Cuando un hombre como Chávez muere, uno siente la insignificancia de la historia, porque sólo hombres como él la hacen grande. También las mujeres.
Pero hoy se trata de un hombre. De aquel que nació con el espíritu libre para hacer luminoso y ancho el camino de la soberanía.
Que tristeza ver a sus orillas a los mediocres disfrutando su perentoria ruindad, levantando el fundamento de su estrechez mental.
Sienten que ahora volverá el tiempo a donde lo dejó Chávez en 1998. Que otra vez su genuflexión cobrará el precio de sus vulgares existencias.
La dignidad de Chávez es inalcanzable para estas almas inferiores, de adentro y de fuera de Venezuela. No basta con empinarse para alcanzar su luz.
¡Qué duda cabe!, la independencia es hechura de los fuertes. A los inútiles sólo les queda el monocorde coro de la diatriba, del encono.

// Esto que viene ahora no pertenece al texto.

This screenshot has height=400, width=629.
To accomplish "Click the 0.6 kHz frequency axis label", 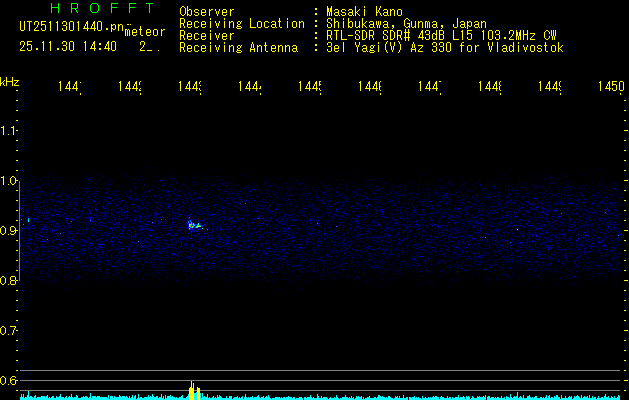I will pyautogui.click(x=10, y=380).
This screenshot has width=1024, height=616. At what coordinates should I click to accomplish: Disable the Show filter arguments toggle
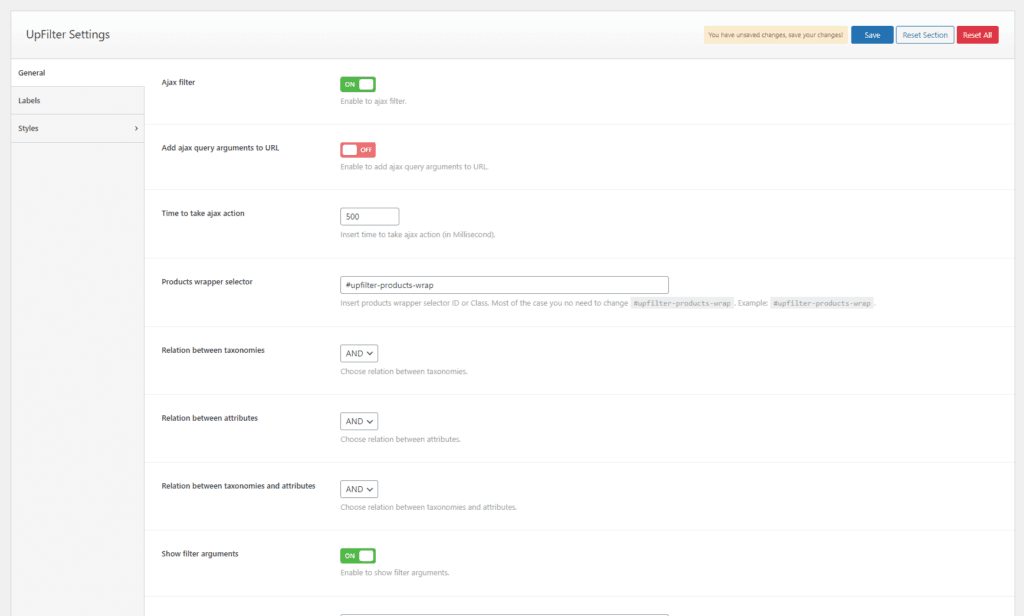click(x=358, y=556)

Éstos siempre estarán más cerca del Señor, pero más lejos del hombre. Más cerca de la obsecuencia pero distantes de la entereza.
Chávez no es parte de la historia como no lo es el Che, ni Carlos Fonseca, ni Fidel. Son la historia. No son sólo explicación, son también entendimiento.
Entendimiento que advierte, a los que quedan, que el valor de la acción de Chávez reside en el valor de su intención: la revolución liberadora contra el FMI, el BM, la OMC, el BID, la USAID…
Es tiempo de dolor, pero no de darle fuerza al horror de estos enemigos de la humanidad.
Es tiempo de ocaso, pero no para el amanecer de un “nuevo capítulo de “relación constructiva”, como dice querer Obama, en nombre de los destructores del mundo y su cultura.
Es tiempo de tragedia, pero no de producir el efecto trágico que esperan los terroristas del cáncer inducido y los magnicidios. Lo mataron, pero no lo vencerán.